The desert night was wrong.No stars gleamed overhead—only a jagged wound across the sky, a splitting seam of shadow where light was swallowed whole. The survivors from the caravan stood in silence, staring upward, their faces pale. Even the wind seemed hesitant to move, as though the air itself feared what had arrived.
Zyra stepped forward, the alien chitin on her arm twitching as though alive.“That,” she whispered, “is no natural rift. It’s the Black Fracture. The place where dark matter bleeds into our world.”
The words sent a chill through Kael’s bones. For days he had carried fragments of the truth, visions stitched into his sleep. But now he could feel it—something enormous pressing at the edge of existence, trying to seep through.
From the distance came a sound that didn’t belong in any desert: a deep, low thrum, like the vibration of an unseen engine, rattling the marrow of their bones. Sand lifted into the air as though pulled upward by invisible tides. The fracture widened. Shadows dripped from it, spilling into the dunes like ink.
“We can’t fight that,” one of the caravan guards muttered. “That isn’t an army, it’s—”“A wound,” Zyra cut in. Her insectoid eyes gleamed with fear. “A wound in the world itself.”
Kael clenched his fists. “If we run, it will swallow everything behind us. Cities, forests, seas. There has to be a way to close it.”
The others looked at him as if he were mad. But Zyra’s gaze lingered. “Perhaps there is. But it will cost more than you’re ready to give.”
Before he could ask, the fracture rippled—and something crawled through.
It was neither beast nor machine, but a shape of pure contradiction. Its body was woven from strands of shadow and crystalline chitin, constantly folding in on itself, like a Möbius strip that defied logic. Where eyes should have been, there were pits of collapsing light, tiny black holes that devoured even the glow of torches.
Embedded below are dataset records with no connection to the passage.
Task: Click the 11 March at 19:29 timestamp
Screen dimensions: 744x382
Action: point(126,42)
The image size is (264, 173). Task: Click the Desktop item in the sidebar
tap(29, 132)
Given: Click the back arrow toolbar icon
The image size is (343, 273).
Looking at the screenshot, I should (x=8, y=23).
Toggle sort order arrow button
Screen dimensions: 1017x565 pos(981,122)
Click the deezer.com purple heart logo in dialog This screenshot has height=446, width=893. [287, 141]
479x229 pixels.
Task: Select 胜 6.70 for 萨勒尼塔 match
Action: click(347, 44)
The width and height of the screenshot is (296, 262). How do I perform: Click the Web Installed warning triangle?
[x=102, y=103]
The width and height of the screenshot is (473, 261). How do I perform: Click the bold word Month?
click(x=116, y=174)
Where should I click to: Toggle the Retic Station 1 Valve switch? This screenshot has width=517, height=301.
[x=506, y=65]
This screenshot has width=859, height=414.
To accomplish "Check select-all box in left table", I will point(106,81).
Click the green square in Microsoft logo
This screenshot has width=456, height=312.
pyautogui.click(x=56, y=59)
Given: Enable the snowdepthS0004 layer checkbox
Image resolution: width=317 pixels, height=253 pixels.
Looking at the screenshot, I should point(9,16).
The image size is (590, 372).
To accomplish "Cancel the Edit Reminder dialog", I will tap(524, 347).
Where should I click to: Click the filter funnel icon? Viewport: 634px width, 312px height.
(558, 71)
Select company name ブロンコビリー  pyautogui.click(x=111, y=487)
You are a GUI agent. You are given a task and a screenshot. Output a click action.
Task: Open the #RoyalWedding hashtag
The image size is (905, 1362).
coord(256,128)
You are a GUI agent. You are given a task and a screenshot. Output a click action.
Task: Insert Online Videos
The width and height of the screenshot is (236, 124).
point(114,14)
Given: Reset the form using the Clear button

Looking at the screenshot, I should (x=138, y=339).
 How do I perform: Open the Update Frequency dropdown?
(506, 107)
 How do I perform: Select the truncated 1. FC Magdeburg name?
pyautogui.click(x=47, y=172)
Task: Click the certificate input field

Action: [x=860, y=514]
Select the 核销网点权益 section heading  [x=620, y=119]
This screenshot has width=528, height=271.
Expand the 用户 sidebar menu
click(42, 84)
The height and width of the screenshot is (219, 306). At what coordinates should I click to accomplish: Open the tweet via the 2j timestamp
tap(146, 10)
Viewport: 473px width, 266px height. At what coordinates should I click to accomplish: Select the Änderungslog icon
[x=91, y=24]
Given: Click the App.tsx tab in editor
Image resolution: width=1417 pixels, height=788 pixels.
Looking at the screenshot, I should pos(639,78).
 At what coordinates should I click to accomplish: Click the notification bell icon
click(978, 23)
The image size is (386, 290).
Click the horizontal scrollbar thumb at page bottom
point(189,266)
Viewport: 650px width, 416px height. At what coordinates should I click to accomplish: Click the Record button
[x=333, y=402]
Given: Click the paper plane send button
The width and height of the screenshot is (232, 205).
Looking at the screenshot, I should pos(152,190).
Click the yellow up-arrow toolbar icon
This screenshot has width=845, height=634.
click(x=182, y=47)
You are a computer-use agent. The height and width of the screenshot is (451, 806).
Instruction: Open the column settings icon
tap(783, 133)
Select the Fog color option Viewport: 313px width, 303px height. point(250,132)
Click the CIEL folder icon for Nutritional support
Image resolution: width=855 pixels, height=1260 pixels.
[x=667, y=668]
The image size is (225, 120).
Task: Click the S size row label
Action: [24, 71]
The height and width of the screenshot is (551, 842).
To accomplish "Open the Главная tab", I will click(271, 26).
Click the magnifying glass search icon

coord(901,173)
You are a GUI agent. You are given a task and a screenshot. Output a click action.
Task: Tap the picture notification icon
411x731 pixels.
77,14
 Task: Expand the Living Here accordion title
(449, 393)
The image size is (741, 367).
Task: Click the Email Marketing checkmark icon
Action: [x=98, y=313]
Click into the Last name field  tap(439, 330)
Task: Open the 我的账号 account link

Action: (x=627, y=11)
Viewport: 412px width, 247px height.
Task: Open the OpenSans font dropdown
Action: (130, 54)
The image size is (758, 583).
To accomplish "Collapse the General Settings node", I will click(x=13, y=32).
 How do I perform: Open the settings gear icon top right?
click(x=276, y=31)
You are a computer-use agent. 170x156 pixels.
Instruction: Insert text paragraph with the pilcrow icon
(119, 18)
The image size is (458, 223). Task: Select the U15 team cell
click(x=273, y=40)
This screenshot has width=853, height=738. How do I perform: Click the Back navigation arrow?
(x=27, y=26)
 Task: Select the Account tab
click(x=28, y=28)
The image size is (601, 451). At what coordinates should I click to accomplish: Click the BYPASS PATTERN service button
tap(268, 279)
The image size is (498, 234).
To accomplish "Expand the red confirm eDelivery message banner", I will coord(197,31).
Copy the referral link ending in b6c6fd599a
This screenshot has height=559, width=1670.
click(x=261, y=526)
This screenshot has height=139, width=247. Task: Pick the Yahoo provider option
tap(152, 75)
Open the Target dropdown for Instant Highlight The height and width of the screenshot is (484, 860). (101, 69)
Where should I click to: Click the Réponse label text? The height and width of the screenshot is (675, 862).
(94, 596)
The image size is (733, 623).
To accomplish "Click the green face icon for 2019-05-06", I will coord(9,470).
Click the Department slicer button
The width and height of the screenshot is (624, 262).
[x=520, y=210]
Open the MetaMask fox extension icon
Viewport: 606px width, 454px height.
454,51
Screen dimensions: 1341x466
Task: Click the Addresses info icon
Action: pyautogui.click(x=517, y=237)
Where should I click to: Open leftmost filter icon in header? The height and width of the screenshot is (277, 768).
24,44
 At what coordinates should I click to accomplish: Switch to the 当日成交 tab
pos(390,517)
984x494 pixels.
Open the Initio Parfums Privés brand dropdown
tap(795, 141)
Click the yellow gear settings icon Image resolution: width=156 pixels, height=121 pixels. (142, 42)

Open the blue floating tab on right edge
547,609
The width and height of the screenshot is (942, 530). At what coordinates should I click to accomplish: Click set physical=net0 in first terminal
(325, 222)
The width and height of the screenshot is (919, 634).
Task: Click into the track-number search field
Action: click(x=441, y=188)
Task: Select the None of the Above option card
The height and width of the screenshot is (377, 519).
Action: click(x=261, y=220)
The survivors screamed. One man fired a pulse rifle; the shot bent mid-air and was sucked into the creature’s body as though never fired at all.
“Dark Matter Entity…” Zyra hissed. “The children of the fracture.”
Kael’s instincts screamed to flee—but something in his chest ignited instead. That familiar ache, the one tied to the strange fragments buried in his blood, answered the monstrosity. He raised his hand, and the shard of alien crystal he carried lit up with a harsh, impossible glow.
The entity froze. Its head tilted, as though it recognized him.
In that moment, Kael heard a voice—not with his ears, but inside the marrow of his bones.
> You are fractured too. Half of our world, half of theirs. You belong to the dark.
He staggered, gripping his head, fighting the pull. But behind him, Zyra grabbed his shoulder. Her claws dug into his flesh.“No, Kael. You are not theirs. Remember what you are fighting for.”
The entity lunged, moving with impossible speed. Its shadow-tendrils lashed out, and the sand itself dissolved where they struck. Kael pushed Zyra aside and braced himself. For a heartbeat, he felt the fracture inside his chest widen, as though he were about to break apart entirely.
Then he roared and unleashed the shard’s light.
The desert exploded with brilliance.
The entity shrieked, a sound that cracked stone and bent steel. Its body split apart, collapsing into fragments of shadow-glass. The rift above them pulsed once, then recoiled, shrinking slightly as though wounded.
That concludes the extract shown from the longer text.